Start of Block
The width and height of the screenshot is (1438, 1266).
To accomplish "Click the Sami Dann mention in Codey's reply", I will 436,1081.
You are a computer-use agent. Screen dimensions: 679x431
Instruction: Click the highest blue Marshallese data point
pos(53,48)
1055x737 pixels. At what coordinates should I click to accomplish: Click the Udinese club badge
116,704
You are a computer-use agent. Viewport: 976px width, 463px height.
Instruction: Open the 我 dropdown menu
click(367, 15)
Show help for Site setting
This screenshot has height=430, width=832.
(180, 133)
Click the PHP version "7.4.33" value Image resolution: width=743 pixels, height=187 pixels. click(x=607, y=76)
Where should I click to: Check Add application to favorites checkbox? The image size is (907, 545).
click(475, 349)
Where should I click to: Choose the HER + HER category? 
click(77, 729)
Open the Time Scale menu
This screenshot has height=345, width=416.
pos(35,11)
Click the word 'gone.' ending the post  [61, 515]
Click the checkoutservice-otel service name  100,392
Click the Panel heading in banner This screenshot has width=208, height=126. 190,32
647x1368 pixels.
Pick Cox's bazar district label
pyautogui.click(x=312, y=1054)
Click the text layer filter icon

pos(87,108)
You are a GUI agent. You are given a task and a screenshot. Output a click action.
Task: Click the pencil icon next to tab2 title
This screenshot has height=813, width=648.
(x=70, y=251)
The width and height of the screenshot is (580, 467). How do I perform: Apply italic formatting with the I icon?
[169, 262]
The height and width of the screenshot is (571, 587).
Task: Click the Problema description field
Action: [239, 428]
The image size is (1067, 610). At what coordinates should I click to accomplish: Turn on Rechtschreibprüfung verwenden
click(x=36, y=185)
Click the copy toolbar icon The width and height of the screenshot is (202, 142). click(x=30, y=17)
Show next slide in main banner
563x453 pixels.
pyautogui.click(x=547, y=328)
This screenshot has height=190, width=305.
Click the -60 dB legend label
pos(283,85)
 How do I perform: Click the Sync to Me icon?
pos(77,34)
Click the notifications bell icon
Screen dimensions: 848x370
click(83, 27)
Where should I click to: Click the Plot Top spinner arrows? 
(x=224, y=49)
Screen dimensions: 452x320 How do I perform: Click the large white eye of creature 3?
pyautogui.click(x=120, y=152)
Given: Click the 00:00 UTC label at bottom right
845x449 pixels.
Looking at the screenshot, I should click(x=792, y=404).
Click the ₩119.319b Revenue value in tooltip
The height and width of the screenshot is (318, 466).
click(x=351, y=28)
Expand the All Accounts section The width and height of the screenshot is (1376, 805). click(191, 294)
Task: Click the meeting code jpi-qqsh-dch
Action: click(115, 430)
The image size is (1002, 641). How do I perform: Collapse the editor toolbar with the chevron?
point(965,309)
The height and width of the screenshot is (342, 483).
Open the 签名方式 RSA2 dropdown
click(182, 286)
End of Block
TASK REQUIREMENTS: Repeat the listing above line by line, exactly as written.

TASK SOLUTION:
The width and height of the screenshot is (1438, 1266).
To accomplish "Click the Sami Dann mention in Codey's reply", I will 436,1081.
You are a computer-use agent. Screen dimensions: 679x431
Instruction: Click the highest blue Marshallese data point
pos(53,48)
1055x737 pixels. At what coordinates should I click to accomplish: Click the Udinese club badge
116,704
You are a computer-use agent. Viewport: 976px width, 463px height.
Instruction: Open the 我 dropdown menu
click(367, 15)
Show help for Site setting
This screenshot has height=430, width=832.
(180, 133)
Click the PHP version "7.4.33" value Image resolution: width=743 pixels, height=187 pixels. click(x=607, y=76)
Where should I click to: Check Add application to favorites checkbox? The image size is (907, 545).
click(475, 349)
Where should I click to: Choose the HER + HER category? 
click(77, 729)
Open the Time Scale menu
This screenshot has height=345, width=416.
pos(35,11)
Click the word 'gone.' ending the post  [61, 515]
Click the checkoutservice-otel service name  100,392
Click the Panel heading in banner This screenshot has width=208, height=126. 190,32
647x1368 pixels.
Pick Cox's bazar district label
pyautogui.click(x=312, y=1054)
Click the text layer filter icon

pos(87,108)
You are a GUI agent. You are given a task and a screenshot. Output a click action.
Task: Click the pencil icon next to tab2 title
This screenshot has height=813, width=648.
(x=70, y=251)
The width and height of the screenshot is (580, 467). How do I perform: Apply italic formatting with the I icon?
[169, 262]
The height and width of the screenshot is (571, 587).
Task: Click the Problema description field
Action: [239, 428]
The image size is (1067, 610). At what coordinates should I click to accomplish: Turn on Rechtschreibprüfung verwenden
click(x=36, y=185)
Click the copy toolbar icon The width and height of the screenshot is (202, 142). click(x=30, y=17)
Show next slide in main banner
563x453 pixels.
pyautogui.click(x=547, y=328)
This screenshot has height=190, width=305.
Click the -60 dB legend label
pos(283,85)
 How do I perform: Click the Sync to Me icon?
pos(77,34)
Click the notifications bell icon
Screen dimensions: 848x370
click(83, 27)
Where should I click to: Click the Plot Top spinner arrows? 
(x=224, y=49)
Screen dimensions: 452x320 How do I perform: Click the large white eye of creature 3?
pyautogui.click(x=120, y=152)
Given: Click the 00:00 UTC label at bottom right
845x449 pixels.
Looking at the screenshot, I should click(x=792, y=404).
Click the ₩119.319b Revenue value in tooltip
The height and width of the screenshot is (318, 466).
click(x=351, y=28)
Expand the All Accounts section The width and height of the screenshot is (1376, 805). click(191, 294)
Task: Click the meeting code jpi-qqsh-dch
Action: click(115, 430)
The image size is (1002, 641). How do I perform: Collapse the editor toolbar with the chevron?
point(965,309)
The height and width of the screenshot is (342, 483).
Open the 签名方式 RSA2 dropdown
click(182, 286)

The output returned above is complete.